On my visit to Cameroon with GPEI partners a few months ago, the progress and the challenges of polio eradication were apparent. Our delegation included the leaders of the polio programs at the World Health Organization (WHO), UNICEF and the U.S. Centers for Disease Control and Prevention as well as a senior officer from the Bill & Melinda Gates Foundation and the local representative of Rotary International. As one who regularly engages in discussions of polio at WHO headquarters and other global health venues, I found it quite gratifying to vaccinate children myself during Cameroon’s national immunization days against polio in October.
Cameroon, with five wild poliovirus cases in 2014 (most recently in July), is one of four countries deemed to be currently exporting wild poliovirus. As a result, WHO asked the government to ensure that all residents and long-term visitors receive a dose of polio vaccine before traveling internationally. The Central African region poses a distinct threat to eradication efforts due to low levels of immunity in the population, poor disease surveillance, population movements across borders, low quality immunization programs and conflict and insecurity. GPEI is working with governments in the region to address those challenges.
The President of Cameroon has personally supported the polio campaigns. Our delegation met in Yaoundé with the Prime Minister, the Minister of Public Health and other top government officials, all of whom expressed their personal commitment as well as the government’s commitment to stopping polio transmission.
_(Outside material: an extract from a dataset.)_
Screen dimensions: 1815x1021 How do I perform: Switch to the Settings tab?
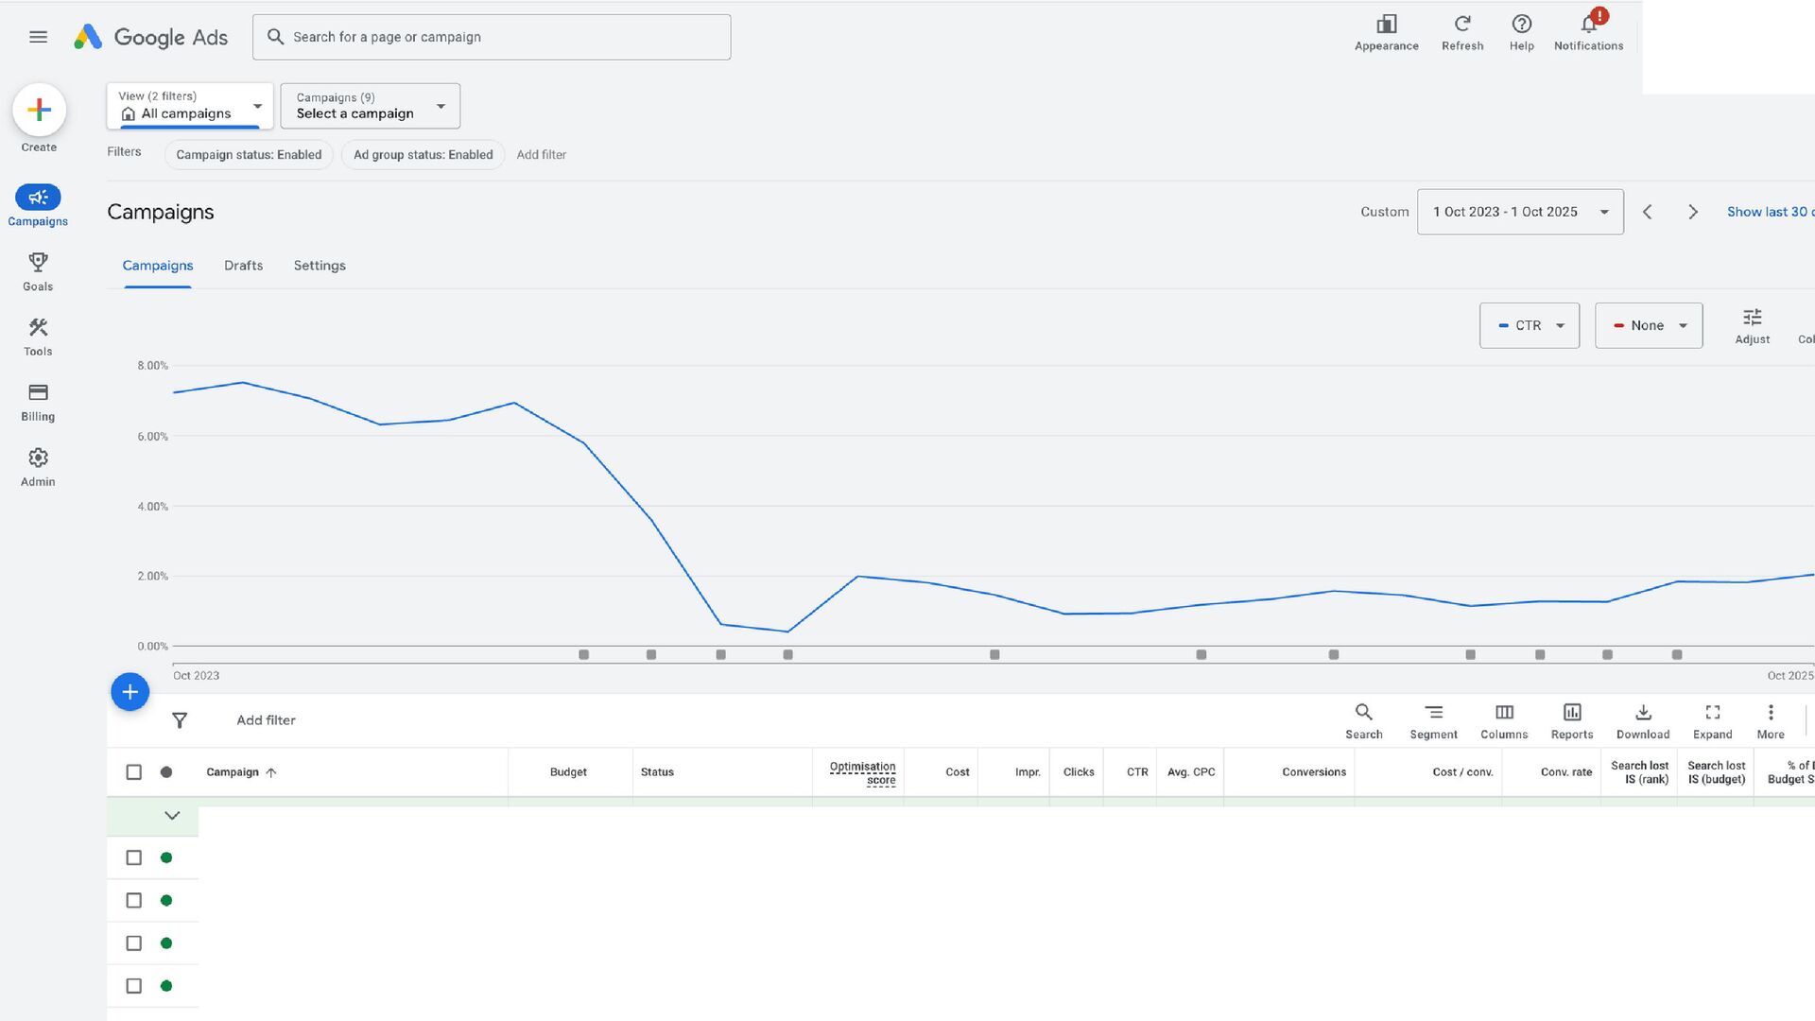[320, 266]
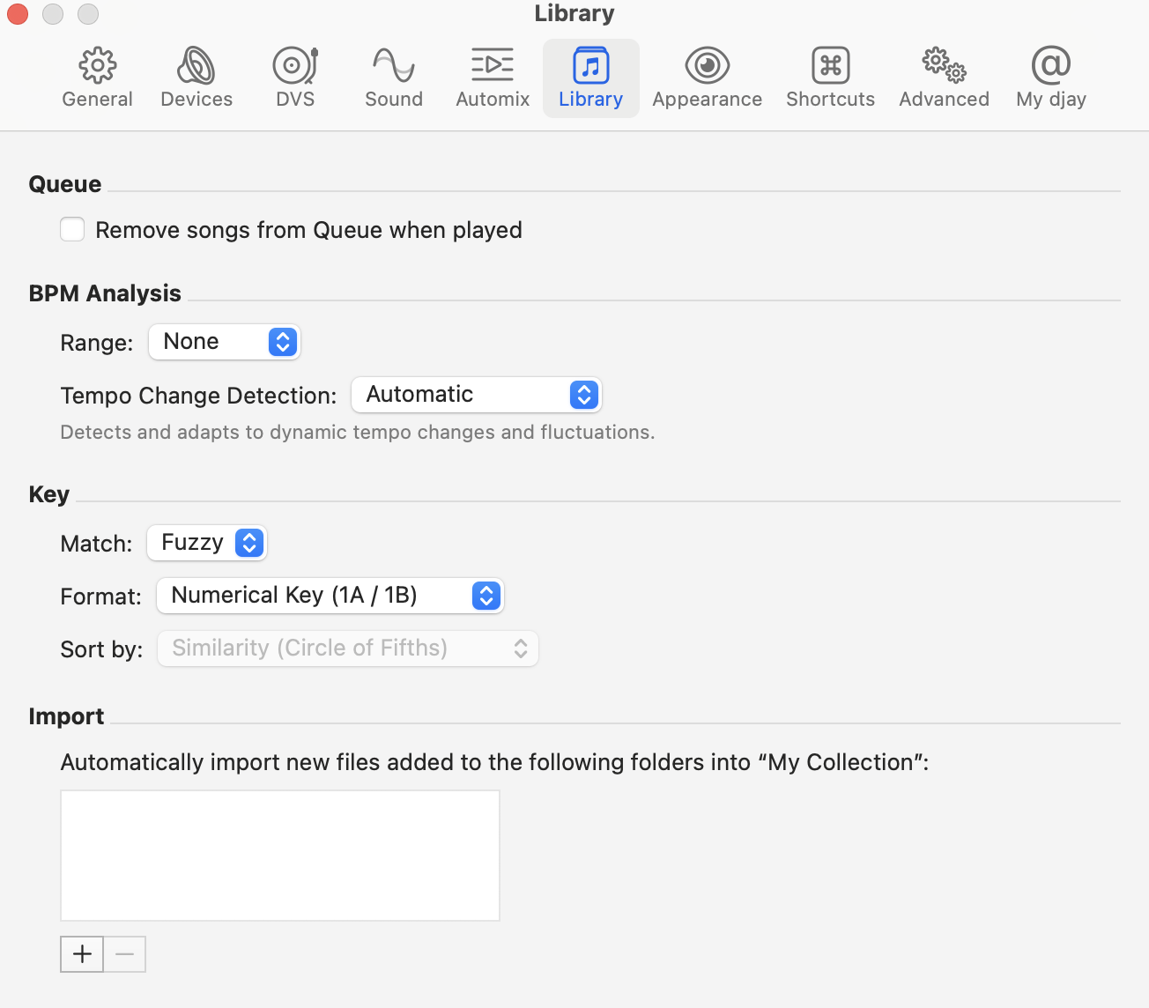This screenshot has height=1008, width=1149.
Task: Click the Sort by Similarity dropdown
Action: pyautogui.click(x=348, y=649)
Such high-level political support coupled with close oversight is crucial for the success of the campaigns.
But political will is not sufficient to reach the goal. In the end, every child needs to be reached and vaccinated. So we also observed immunization activities in Yaoundé, Bafia and other areas of central Cameroon. In addition to oral polio vaccine, the house-to house campaign provided vitamin A drops and deworming tablets to the children.
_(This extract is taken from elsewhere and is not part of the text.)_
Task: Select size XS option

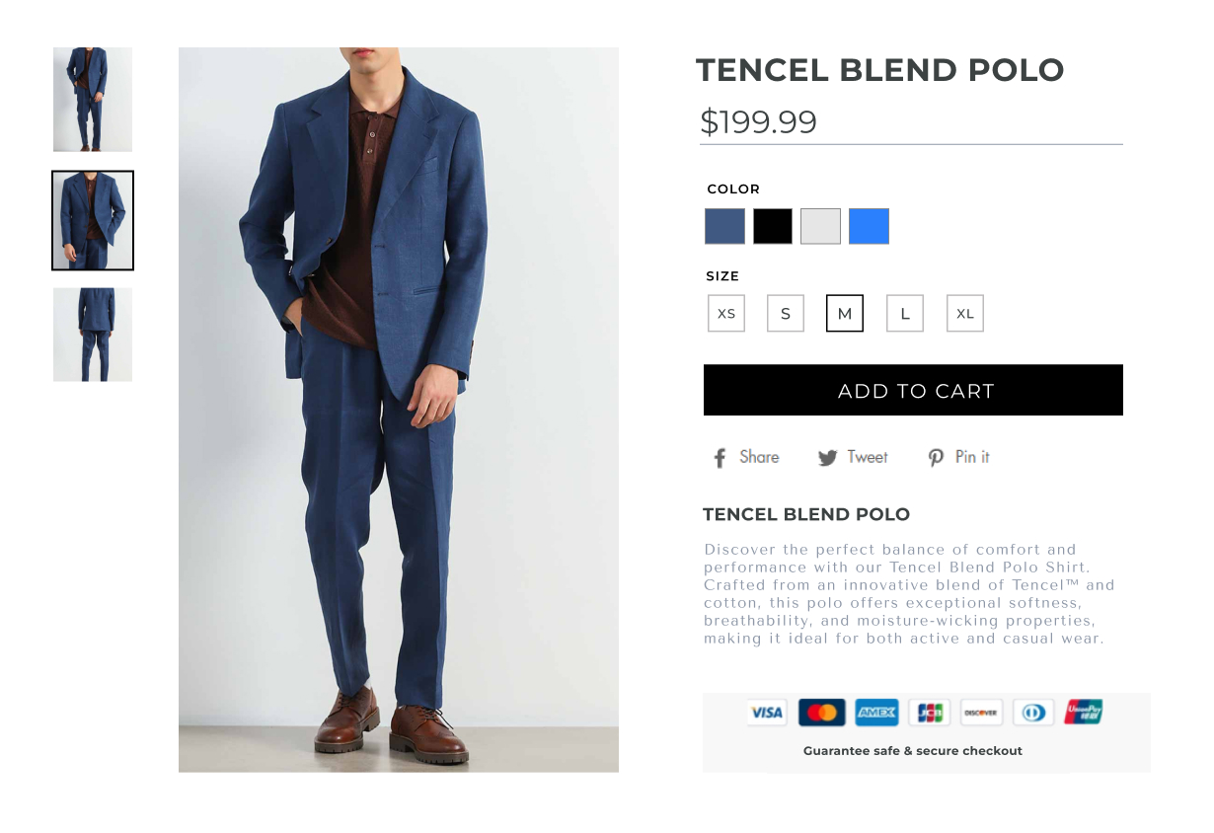Action: click(x=726, y=314)
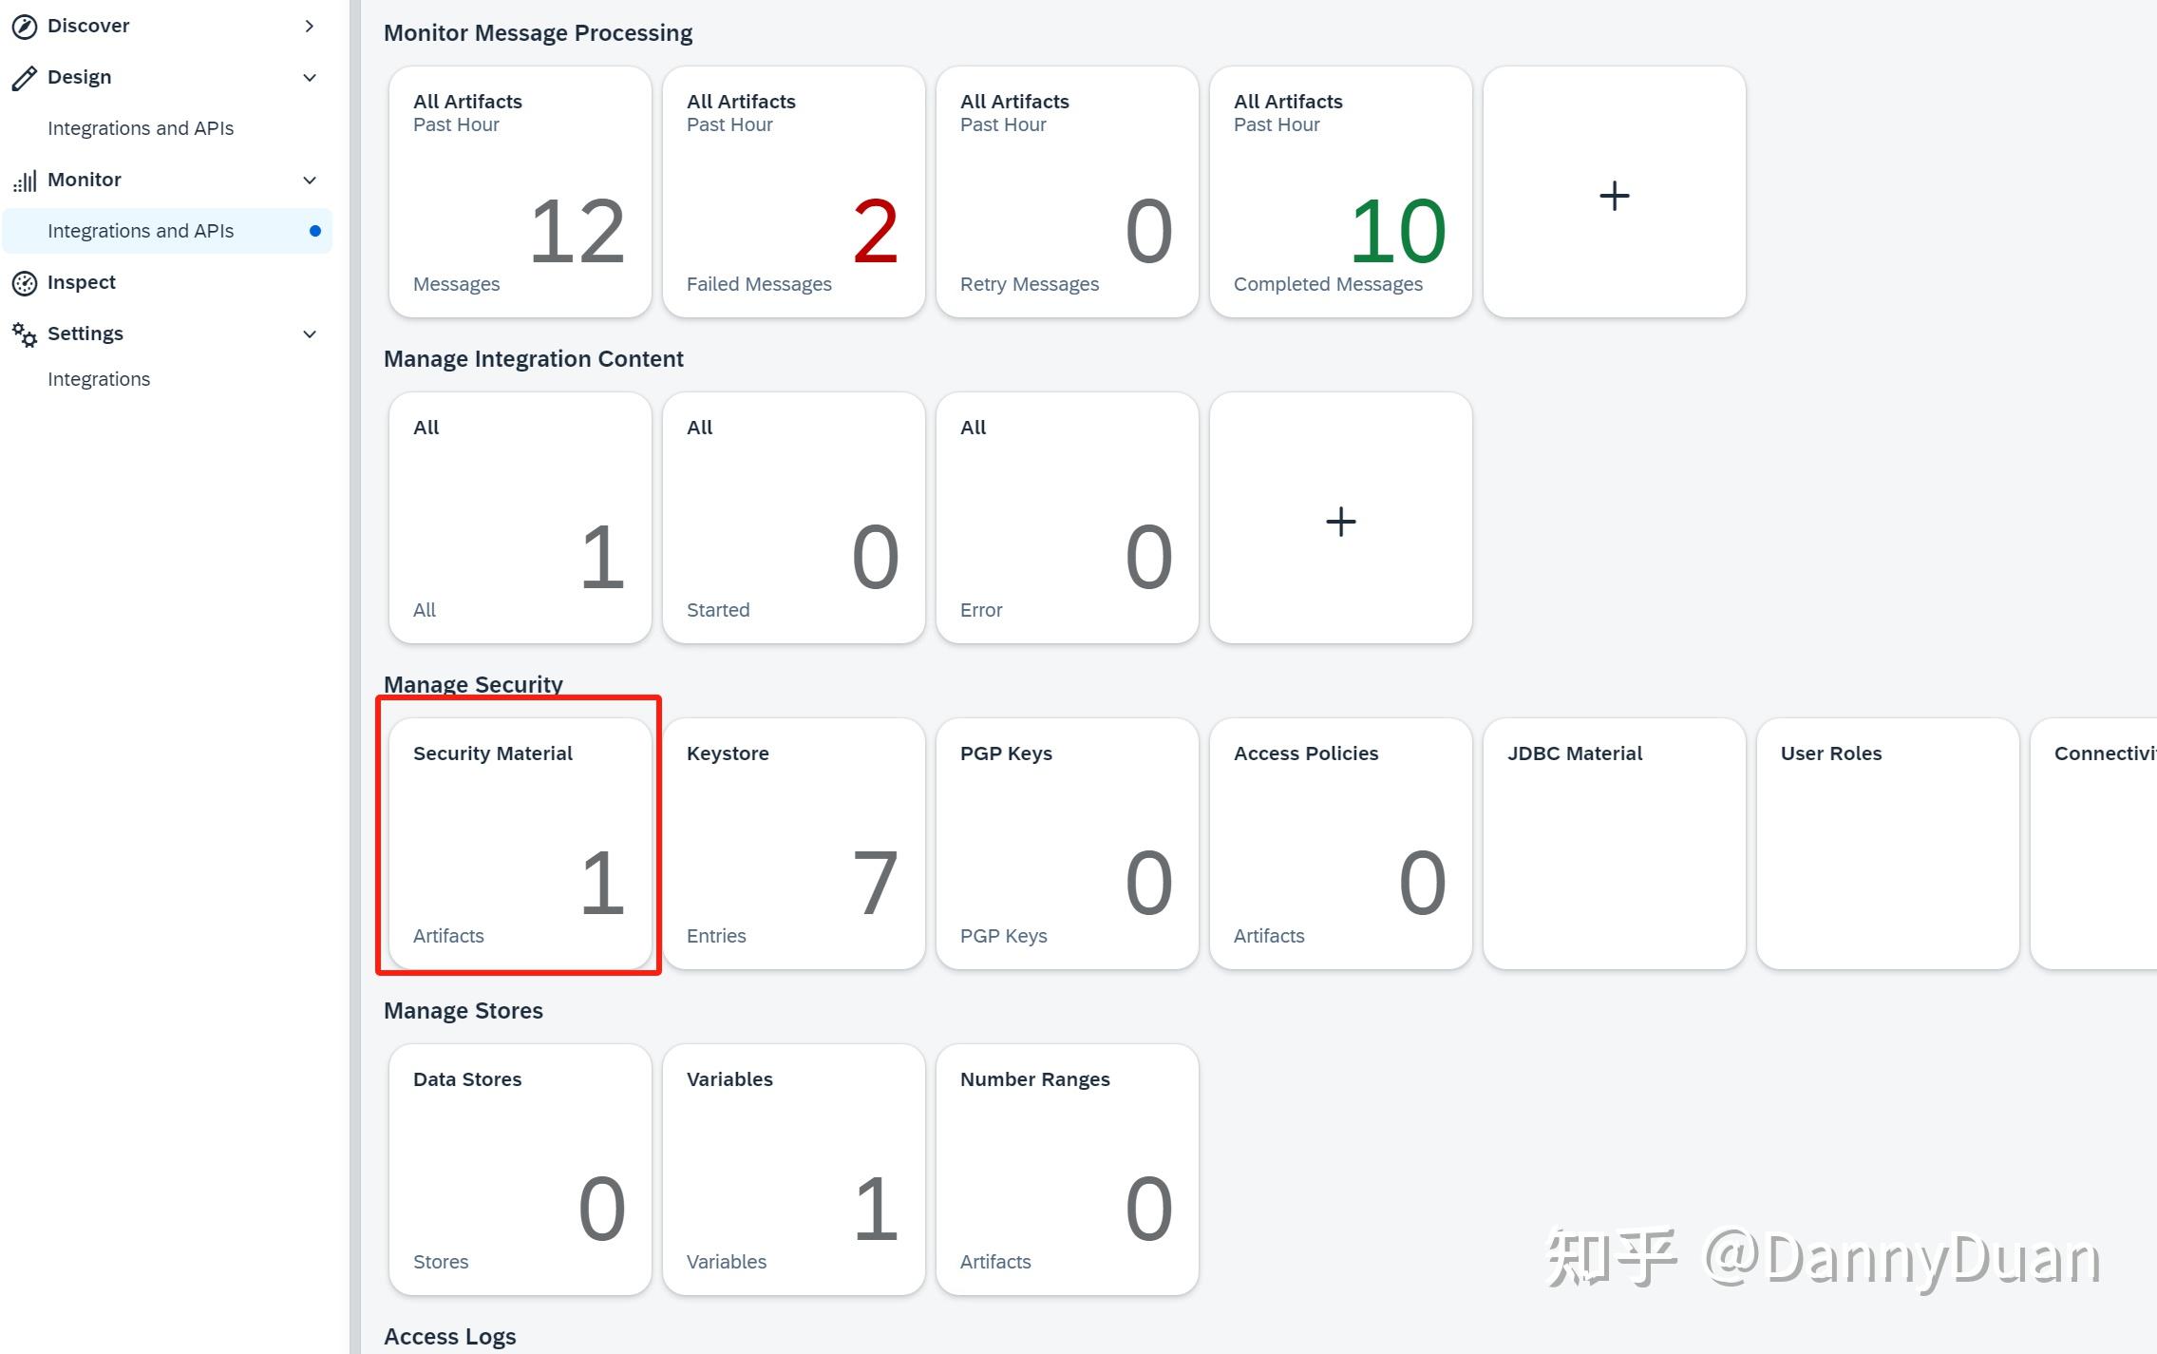Image resolution: width=2157 pixels, height=1354 pixels.
Task: Open the Access Policies tile
Action: pyautogui.click(x=1340, y=843)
Our conclusion: the quality of polio campaigns has improved in a number of ways since the outbreak was first confirmed over a year ago, though more needs to be done to reach missed children. With high-level governmental oversight of the outbreak response efforts and a “whole of government” approach to reaching and vaccinating every child (including in refugee camps), we are confident the country will be polio-free. And we strongly support longer-term efforts to improve health, and to keep Cameroon from being re-infected, by increasing the levels of routine immunization and strengthening the health system.
Polio is a debilitating, paralyzing and incurable disease that is easily preventable through vaccination. Yet ending polio is an extremely difficult endeavor. Unlike other large-scale global health programs, an eradication program fails to achieve its objective if there is even one case anywhere in the world. GPEI is close to reaching its goal: the number of polio cases dropped from 350,000 a year in 1988 to a historic low of 223 in 2012 and 358 in 2014 (over a 99% reduction in the global incidence of polio). But much more will need to be done to finish the job, particularly in Pakistan. And GPEI faces challenges related to introducing inactivated polio vaccine (which is administered through injections) in many countries and stopping the rare circulating vaccine-derived poliovirus.
The effort to end polio in Africa (and around the world) needs to remain a top priority on the global health agenda. We’re closer than ever to achieving the historic vision of the Yaoundé Declaration.
John E. Lange serves as the Co-Chair of the Polio Partners Group of the Global Polio Eradication Initiative.